### REQUIRED ACTION
A complete, exact copy of the records is needed here.

═════ SUPPLIED ENTRIES ═════

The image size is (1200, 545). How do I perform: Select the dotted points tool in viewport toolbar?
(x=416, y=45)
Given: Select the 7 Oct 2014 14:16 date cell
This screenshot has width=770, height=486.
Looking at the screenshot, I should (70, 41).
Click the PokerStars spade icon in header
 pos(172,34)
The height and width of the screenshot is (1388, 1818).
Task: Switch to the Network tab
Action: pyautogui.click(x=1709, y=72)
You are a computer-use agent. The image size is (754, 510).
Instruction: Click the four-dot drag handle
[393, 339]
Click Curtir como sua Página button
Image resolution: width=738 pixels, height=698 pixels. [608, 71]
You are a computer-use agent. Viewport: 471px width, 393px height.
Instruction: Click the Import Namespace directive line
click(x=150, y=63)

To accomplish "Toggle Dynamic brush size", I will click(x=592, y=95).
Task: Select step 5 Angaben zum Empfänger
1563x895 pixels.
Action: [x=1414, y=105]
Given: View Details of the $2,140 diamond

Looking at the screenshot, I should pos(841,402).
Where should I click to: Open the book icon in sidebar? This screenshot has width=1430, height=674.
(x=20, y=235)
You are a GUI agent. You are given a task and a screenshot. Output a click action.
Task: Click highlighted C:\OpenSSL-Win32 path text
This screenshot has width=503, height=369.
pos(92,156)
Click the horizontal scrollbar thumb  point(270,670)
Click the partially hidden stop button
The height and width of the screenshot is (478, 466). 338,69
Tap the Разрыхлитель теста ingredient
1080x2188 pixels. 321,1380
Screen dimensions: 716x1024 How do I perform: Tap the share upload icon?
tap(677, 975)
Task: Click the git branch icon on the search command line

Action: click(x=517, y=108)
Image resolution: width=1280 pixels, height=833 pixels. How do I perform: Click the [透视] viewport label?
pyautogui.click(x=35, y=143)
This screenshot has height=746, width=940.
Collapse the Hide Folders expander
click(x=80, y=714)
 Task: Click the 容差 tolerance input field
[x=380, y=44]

═════

### SOLUTION
The image size is (1200, 545). How do I perform: Select the dotted points tool in viewport toolbar?
(x=416, y=45)
Given: Select the 7 Oct 2014 14:16 date cell
This screenshot has width=770, height=486.
Looking at the screenshot, I should (70, 41).
Click the PokerStars spade icon in header
 pos(172,34)
The height and width of the screenshot is (1388, 1818).
Task: Switch to the Network tab
Action: pyautogui.click(x=1709, y=72)
You are a computer-use agent. The image size is (754, 510).
Instruction: Click the four-dot drag handle
[393, 339]
Click Curtir como sua Página button
Image resolution: width=738 pixels, height=698 pixels. [608, 71]
You are a computer-use agent. Viewport: 471px width, 393px height.
Instruction: Click the Import Namespace directive line
click(x=150, y=63)

To accomplish "Toggle Dynamic brush size", I will click(x=592, y=95).
Task: Select step 5 Angaben zum Empfänger
1563x895 pixels.
Action: [x=1414, y=105]
Given: View Details of the $2,140 diamond

Looking at the screenshot, I should pos(841,402).
Where should I click to: Open the book icon in sidebar? This screenshot has width=1430, height=674.
(x=20, y=235)
You are a GUI agent. You are given a task and a screenshot. Output a click action.
Task: Click highlighted C:\OpenSSL-Win32 path text
This screenshot has width=503, height=369.
pos(92,156)
Click the horizontal scrollbar thumb  point(270,670)
Click the partially hidden stop button
The height and width of the screenshot is (478, 466). 338,69
Tap the Разрыхлитель теста ingredient
1080x2188 pixels. 321,1380
Screen dimensions: 716x1024 How do I perform: Tap the share upload icon?
tap(677, 975)
Task: Click the git branch icon on the search command line

Action: click(x=517, y=108)
Image resolution: width=1280 pixels, height=833 pixels. How do I perform: Click the [透视] viewport label?
pyautogui.click(x=35, y=143)
This screenshot has height=746, width=940.
Collapse the Hide Folders expander
click(x=80, y=714)
 Task: Click the 容差 tolerance input field
[x=380, y=44]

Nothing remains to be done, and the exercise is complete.